Payments — Moving Money to Pay Down Debt

What Payments Enable

Payments are where Method’s platform closes the loop from data to action. After discovering a user’s liabilities and retrieving their current account data, Payments enable your application to actually move money — initiating paydowns from your platform’s corporate funding account to your users’ creditors. This is the capability that transforms Method from a data platform into a complete debt management infrastructure. Without Payments, you can show users what they owe. With Payments, you can help them do something about it.

What’s Required Before a Payment Can Be Made

1

A verified Entity

The user must have completed identity verification. This is a non-negotiable compliance and fraud prevention requirement.
2

A destination liability account

The credit card, loan, or other debt being paid down, typically discovered through Connect. This is where the money goes.
3

A verified funding source

Your platform’s corporate bank account (checking or savings), linked via ACH and verified through micro-deposits, Plaid, MX, or Teller. This is where the money comes from.
4

Webhook handling

Because payment processing is asynchronous (it takes time for money to move through the banking system), your application must listen for webhook notifications to track the payment’s progress through its lifecycle.

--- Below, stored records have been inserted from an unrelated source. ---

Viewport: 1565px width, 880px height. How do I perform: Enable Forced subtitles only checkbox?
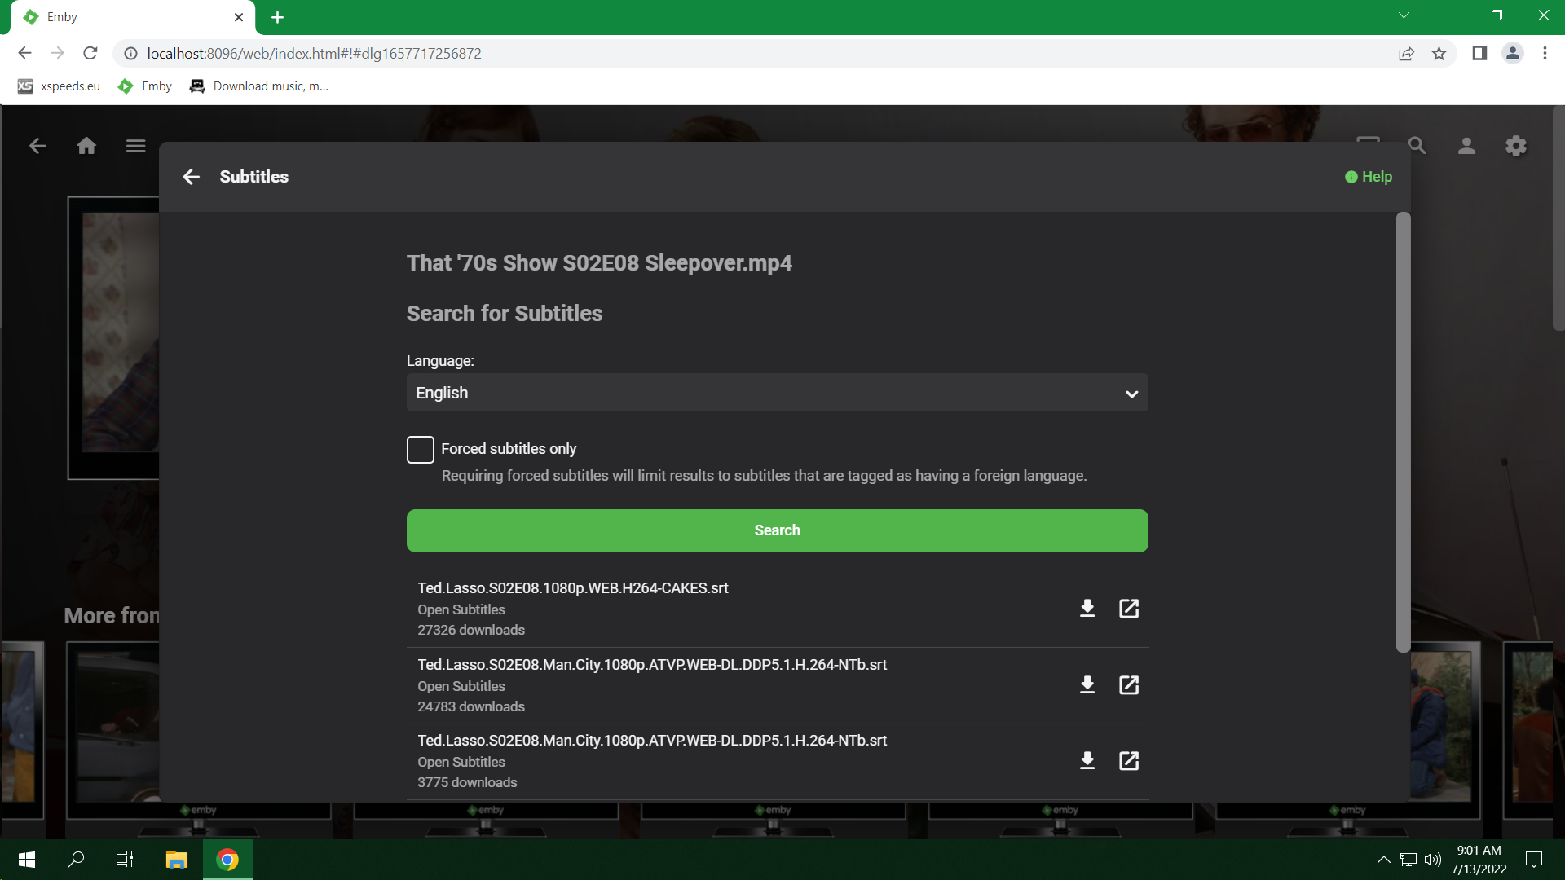(420, 449)
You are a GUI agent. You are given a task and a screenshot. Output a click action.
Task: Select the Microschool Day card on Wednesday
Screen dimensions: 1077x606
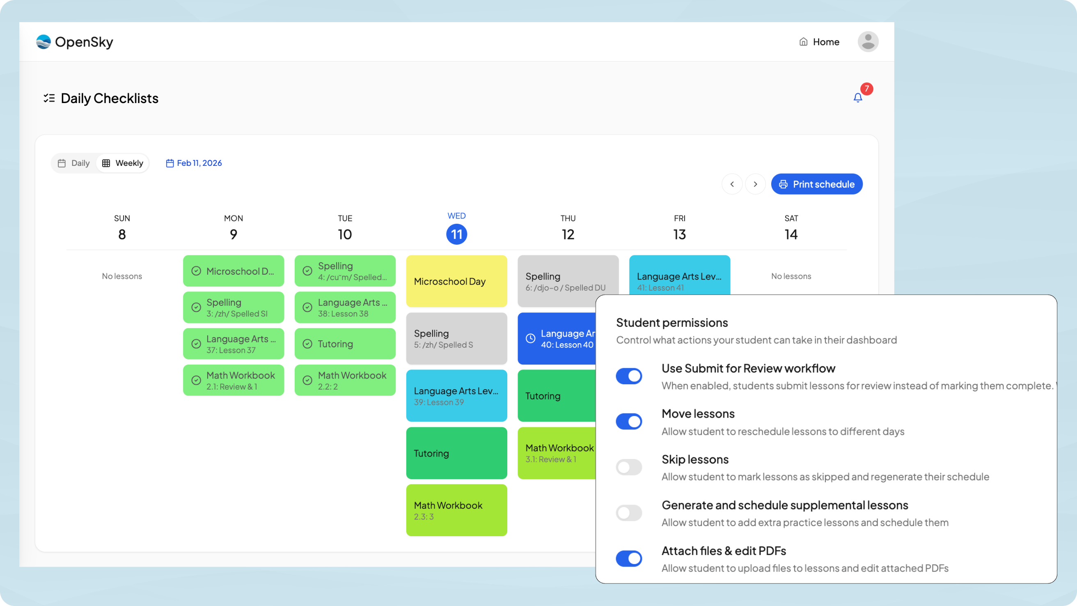point(456,281)
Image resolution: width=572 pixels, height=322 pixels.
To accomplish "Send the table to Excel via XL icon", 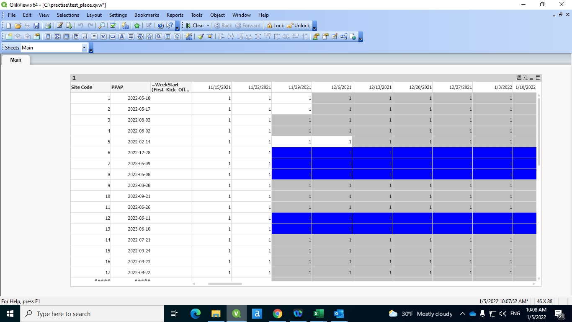I will (x=525, y=78).
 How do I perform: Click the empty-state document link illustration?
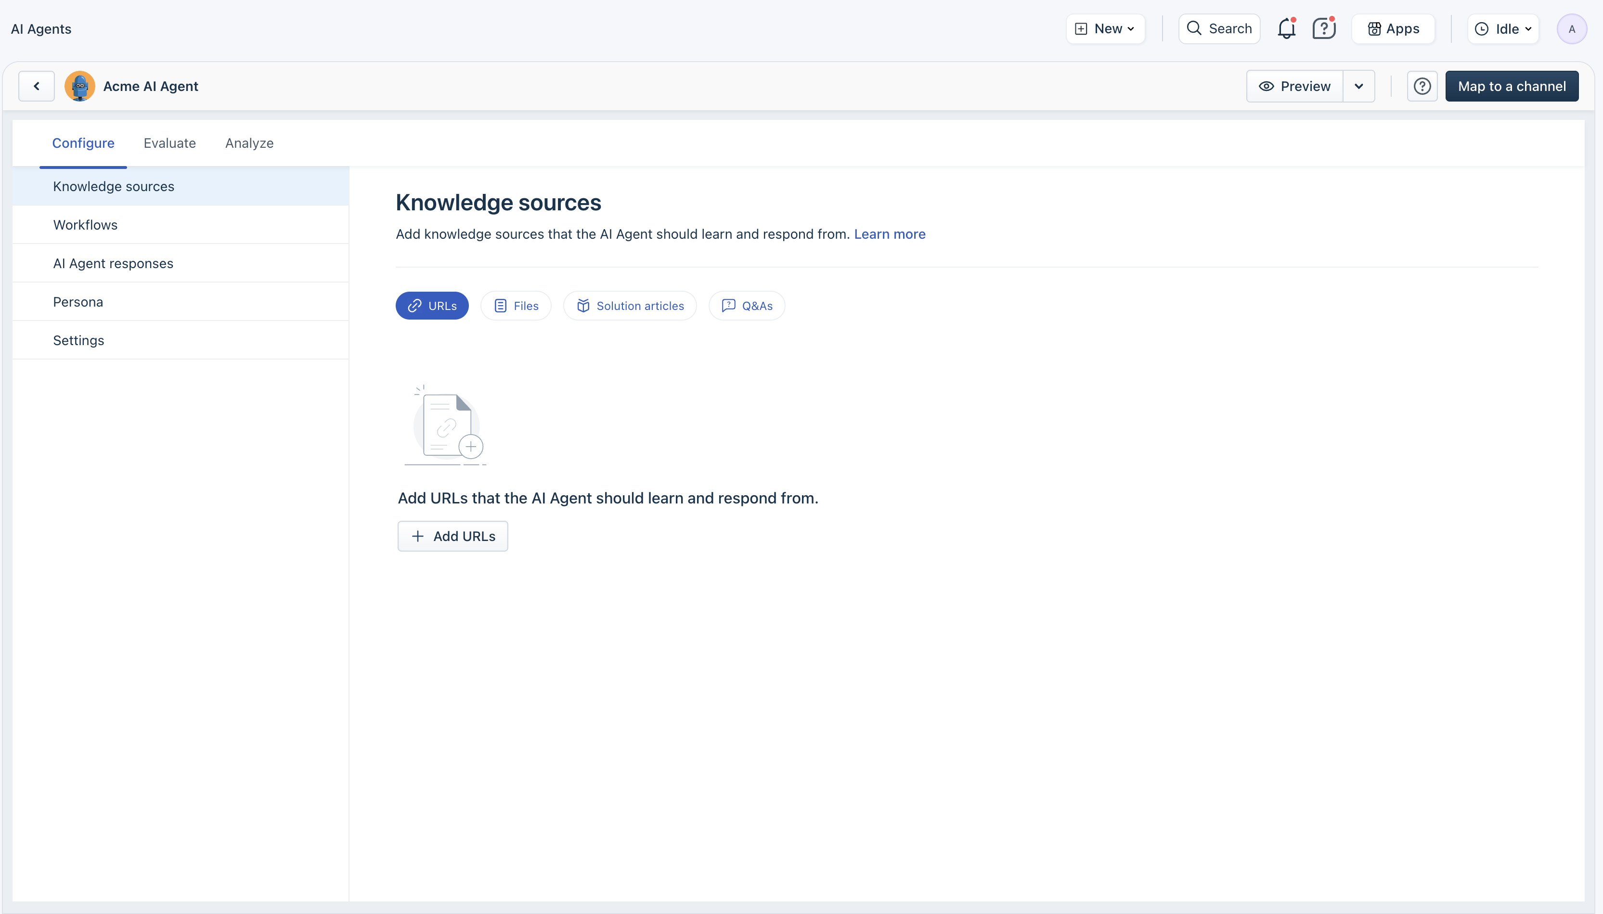click(x=446, y=426)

Payment Processing and Timing

Method supports electronic push payments to liability accounts. When a payment is submitted, funds are initiated from your platform’s verified funding account and delivered to the creditor. Processing typically takes 2–3 business days, though the exact timing varies by institution. Payments are processed in defined windows throughout the business day, so the time you submit a payment relative to the next processing window affects when it begins moving. Payments submitted outside of processing windows are held until the next window. Settlement and posting times are ultimately controlled by the receiving creditor, not by Method. Some creditors apply payments same-day upon receipt; others may take additional time. This means your product should set user expectations appropriately: “Your payment has been sent and will be applied by your creditor, typically within a few business days.” Avoid making hard promises about exact posting dates.